You are viewing a plain text version of this content. The canonical link for it is here.
Posted to commits@spark.apache.org by we...@apache.org on 2021/08/18 14:48:18 UTC
[spark] branch branch-3.2 updated: [SPARK-36532][CORE] Fix deadlock
in CoarseGrainedExecutorBackend.onDisconnected to avoid executor shutdown
hang
This is an automated email from the ASF dual-hosted git repository.
wenchen pushed a commit to branch branch-3.2
in repository https://gitbox.apache.org/repos/asf/spark.git
The following commit(s) were added to refs/heads/branch-3.2 by this push:
new 181d33e [SPARK-36532][CORE] Fix deadlock in CoarseGrainedExecutorBackend.onDisconnected to avoid executor shutdown hang
181d33e is described below
commit 181d33e16edfb6fa5abde29de87634bdf4ce7e61
Author: yi.wu <yi...@databricks.com>
AuthorDate: Wed Aug 18 22:46:48 2021 +0800
[SPARK-36532][CORE] Fix deadlock in CoarseGrainedExecutorBackend.onDisconnected to avoid executor shutdown hang
### What changes were proposed in this pull request?
Instead of exiting the executor within the RpcEnv's thread, exit the executor in a separate thread.
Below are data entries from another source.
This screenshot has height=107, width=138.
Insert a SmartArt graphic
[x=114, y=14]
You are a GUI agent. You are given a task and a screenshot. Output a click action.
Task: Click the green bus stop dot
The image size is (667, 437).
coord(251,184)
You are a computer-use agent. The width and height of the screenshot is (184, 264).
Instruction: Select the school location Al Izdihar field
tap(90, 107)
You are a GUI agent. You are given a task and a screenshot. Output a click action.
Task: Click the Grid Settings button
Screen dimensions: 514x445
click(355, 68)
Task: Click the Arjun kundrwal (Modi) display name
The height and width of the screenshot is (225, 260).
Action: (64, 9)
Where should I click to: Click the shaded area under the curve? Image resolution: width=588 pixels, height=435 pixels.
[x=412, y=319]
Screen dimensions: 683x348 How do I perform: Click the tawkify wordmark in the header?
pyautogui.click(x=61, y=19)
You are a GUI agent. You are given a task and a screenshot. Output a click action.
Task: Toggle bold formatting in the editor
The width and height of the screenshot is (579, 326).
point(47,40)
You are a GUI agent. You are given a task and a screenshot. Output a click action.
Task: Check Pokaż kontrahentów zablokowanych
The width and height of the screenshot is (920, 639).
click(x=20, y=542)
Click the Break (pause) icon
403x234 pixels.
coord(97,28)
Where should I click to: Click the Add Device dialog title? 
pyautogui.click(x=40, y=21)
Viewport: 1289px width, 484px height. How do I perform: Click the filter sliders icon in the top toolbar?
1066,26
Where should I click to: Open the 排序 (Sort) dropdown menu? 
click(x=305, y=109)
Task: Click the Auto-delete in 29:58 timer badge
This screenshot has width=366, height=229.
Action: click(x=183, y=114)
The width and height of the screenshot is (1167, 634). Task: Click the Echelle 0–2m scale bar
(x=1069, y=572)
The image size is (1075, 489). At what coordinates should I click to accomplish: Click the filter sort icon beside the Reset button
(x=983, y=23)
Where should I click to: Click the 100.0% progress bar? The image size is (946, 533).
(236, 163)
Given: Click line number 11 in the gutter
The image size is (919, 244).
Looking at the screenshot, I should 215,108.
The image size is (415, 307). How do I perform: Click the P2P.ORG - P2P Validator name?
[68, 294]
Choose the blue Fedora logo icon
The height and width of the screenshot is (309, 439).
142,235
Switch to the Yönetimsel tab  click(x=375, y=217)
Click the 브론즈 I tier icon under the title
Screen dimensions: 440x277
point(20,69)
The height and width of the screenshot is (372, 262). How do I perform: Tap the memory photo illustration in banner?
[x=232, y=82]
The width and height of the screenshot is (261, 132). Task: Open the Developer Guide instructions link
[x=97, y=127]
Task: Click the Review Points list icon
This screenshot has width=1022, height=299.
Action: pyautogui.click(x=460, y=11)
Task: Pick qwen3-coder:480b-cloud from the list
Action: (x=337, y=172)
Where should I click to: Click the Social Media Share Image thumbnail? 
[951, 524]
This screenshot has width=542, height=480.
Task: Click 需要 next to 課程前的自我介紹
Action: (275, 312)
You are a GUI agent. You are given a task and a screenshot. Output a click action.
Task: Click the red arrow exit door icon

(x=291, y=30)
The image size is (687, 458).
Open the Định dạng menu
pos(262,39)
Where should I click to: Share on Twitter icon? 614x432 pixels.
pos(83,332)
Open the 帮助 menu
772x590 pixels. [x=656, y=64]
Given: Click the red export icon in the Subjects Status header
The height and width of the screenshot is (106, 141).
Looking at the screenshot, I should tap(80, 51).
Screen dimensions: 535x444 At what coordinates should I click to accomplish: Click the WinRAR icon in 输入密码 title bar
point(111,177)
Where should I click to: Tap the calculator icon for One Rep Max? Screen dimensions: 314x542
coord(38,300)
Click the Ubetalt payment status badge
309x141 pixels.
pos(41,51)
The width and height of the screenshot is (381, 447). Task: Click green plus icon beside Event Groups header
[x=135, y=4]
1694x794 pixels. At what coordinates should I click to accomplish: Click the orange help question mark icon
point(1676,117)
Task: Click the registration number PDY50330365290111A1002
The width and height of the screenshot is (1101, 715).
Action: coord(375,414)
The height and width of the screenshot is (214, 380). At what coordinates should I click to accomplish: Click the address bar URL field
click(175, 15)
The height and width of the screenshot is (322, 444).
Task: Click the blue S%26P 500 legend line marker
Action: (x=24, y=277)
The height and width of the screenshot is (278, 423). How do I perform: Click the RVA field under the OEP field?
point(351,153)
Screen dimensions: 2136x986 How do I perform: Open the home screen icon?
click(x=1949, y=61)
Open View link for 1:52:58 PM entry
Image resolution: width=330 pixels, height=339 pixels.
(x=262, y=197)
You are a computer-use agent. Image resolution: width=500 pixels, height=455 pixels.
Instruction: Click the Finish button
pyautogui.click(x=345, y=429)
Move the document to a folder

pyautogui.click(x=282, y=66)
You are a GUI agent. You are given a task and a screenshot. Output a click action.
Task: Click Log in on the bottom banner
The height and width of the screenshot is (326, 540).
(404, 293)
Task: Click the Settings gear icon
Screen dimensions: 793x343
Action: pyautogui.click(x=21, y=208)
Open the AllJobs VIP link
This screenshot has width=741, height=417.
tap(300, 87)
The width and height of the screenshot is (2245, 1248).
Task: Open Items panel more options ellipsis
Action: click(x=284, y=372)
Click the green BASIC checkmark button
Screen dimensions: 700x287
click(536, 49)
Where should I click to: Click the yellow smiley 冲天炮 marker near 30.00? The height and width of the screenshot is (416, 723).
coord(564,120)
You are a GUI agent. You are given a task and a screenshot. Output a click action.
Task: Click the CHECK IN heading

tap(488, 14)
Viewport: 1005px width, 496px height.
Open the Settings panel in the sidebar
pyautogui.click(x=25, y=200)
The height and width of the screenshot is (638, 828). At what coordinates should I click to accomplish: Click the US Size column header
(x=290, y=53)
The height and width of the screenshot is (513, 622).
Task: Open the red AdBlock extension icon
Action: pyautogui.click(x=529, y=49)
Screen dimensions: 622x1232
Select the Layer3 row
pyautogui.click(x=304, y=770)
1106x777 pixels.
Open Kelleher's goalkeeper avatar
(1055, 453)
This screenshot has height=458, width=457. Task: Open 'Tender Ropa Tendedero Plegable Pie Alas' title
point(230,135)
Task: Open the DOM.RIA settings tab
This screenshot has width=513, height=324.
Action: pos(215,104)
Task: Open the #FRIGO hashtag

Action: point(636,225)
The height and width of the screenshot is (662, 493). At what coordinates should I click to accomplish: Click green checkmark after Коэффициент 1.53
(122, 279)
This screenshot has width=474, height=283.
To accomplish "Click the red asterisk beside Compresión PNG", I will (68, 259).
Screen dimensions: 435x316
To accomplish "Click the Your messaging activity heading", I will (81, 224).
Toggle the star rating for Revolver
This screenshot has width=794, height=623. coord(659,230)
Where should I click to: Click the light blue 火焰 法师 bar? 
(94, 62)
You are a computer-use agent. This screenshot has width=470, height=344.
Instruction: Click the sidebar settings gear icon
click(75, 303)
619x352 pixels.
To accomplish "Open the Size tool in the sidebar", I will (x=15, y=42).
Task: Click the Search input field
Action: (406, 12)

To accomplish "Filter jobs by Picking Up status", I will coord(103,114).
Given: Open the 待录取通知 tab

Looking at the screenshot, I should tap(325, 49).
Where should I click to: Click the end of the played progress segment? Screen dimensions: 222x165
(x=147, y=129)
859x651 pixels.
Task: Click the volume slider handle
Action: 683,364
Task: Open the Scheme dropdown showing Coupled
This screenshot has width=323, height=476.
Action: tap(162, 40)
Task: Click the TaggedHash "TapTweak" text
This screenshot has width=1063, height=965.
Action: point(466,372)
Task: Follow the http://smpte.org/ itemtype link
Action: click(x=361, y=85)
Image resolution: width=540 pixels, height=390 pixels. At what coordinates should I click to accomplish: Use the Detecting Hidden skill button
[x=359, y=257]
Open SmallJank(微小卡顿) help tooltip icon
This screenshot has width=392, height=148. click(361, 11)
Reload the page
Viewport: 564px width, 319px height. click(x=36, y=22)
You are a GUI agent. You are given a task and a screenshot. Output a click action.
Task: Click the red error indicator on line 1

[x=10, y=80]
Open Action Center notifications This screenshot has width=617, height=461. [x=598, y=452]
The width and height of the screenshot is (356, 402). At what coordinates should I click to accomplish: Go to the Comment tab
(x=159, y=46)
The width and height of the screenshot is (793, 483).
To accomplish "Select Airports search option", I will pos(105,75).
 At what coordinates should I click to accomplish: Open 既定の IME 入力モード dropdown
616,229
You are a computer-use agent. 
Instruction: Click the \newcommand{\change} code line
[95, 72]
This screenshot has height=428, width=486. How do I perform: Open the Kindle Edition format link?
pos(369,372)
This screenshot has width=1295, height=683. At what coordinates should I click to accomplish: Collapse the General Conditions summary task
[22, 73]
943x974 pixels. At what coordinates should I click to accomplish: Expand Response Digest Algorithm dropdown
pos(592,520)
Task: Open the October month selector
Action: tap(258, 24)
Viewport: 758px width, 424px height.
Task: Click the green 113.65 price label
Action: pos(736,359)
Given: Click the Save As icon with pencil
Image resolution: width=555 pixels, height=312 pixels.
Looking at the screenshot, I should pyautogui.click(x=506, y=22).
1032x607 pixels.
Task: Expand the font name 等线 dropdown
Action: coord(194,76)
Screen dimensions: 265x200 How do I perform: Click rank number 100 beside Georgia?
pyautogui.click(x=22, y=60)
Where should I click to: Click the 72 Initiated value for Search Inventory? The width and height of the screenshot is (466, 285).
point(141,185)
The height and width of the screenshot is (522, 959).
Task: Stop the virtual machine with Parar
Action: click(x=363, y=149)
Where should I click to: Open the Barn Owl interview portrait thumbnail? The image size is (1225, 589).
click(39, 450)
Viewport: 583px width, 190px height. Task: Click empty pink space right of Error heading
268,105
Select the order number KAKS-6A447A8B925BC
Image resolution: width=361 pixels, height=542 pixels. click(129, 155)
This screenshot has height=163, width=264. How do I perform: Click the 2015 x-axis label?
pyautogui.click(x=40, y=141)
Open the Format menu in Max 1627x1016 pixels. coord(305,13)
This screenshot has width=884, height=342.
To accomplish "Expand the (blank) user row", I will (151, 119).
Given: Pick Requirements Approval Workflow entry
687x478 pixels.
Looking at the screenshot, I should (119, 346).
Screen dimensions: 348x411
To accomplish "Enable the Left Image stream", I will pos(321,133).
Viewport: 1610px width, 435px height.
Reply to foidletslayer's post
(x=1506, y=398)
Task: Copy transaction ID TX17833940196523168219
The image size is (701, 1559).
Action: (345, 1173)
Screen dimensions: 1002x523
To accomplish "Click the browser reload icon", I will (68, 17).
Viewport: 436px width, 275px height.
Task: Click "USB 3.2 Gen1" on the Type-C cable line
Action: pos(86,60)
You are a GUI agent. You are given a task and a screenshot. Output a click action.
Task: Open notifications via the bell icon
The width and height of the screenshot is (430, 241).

### Why are the changes needed?
The current exit way in `onDisconnected` can cause the deadlock, which has the exact same root cause with https://github.com/apache/spark/pull/12012:
* `onDisconnected` -> `System.exit` are called in sequence in the thread of `MessageLoop.threadpool`
* `System.exit` triggers shutdown hooks and `executor.stop` is one of the hooks.
* `executor.stop` stops the `Dispatcher`, which waits for the `MessageLoop.threadpool` to shutdown further.
* Thus, the thread which runs `System.exit` waits for hooks to be done, but the `MessageLoop.threadpool` in the hook waits that thread to finish. Finally, this mutual dependence results in the deadlock.
### Does this PR introduce _any_ user-facing change?
Yes, the executor shutdown won't hang.
### How was this patch tested?
Pass existing tests.
Closes #33759 from Ngone51/fix-executor-shutdown-hang.
Authored-by: yi.wu <yi...@databricks.com>
Signed-off-by: Wenchen Fan <we...@databricks.com>
(cherry picked from commit 996551fecee8c3549438c4f536f8ab9607c644c5)
Signed-off-by: Wenchen Fan <we...@databricks.com>
---
.../spark/executor/CoarseGrainedExecutorBackend.scala | 19 ++++++++++++-------
1 file changed, 12 insertions(+), 7 deletions(-)
diff --git a/core/src/main/scala/org/apache/spark/executor/CoarseGrainedExecutorBackend.scala b/core/src/main/scala/org/apache/spark/executor/CoarseGrainedExecutorBackend.scala
index d18ffaa..ffcb30d 100644
--- a/core/src/main/scala/org/apache/spark/executor/CoarseGrainedExecutorBackend.scala
+++ b/core/src/main/scala/org/apache/spark/executor/CoarseGrainedExecutorBackend.scala
@@ -202,11 +202,17 @@ private[spark] class CoarseGrainedExecutorBackend(
stopping.set(true)
new Thread("CoarseGrainedExecutorBackend-stop-executor") {
override def run(): Unit = {
- // executor.stop() will call `SparkEnv.stop()` which waits until RpcEnv stops totally.
- // However, if `executor.stop()` runs in some thread of RpcEnv, RpcEnv won't be able to
- // stop until `executor.stop()` returns, which becomes a dead-lock (See SPARK-14180).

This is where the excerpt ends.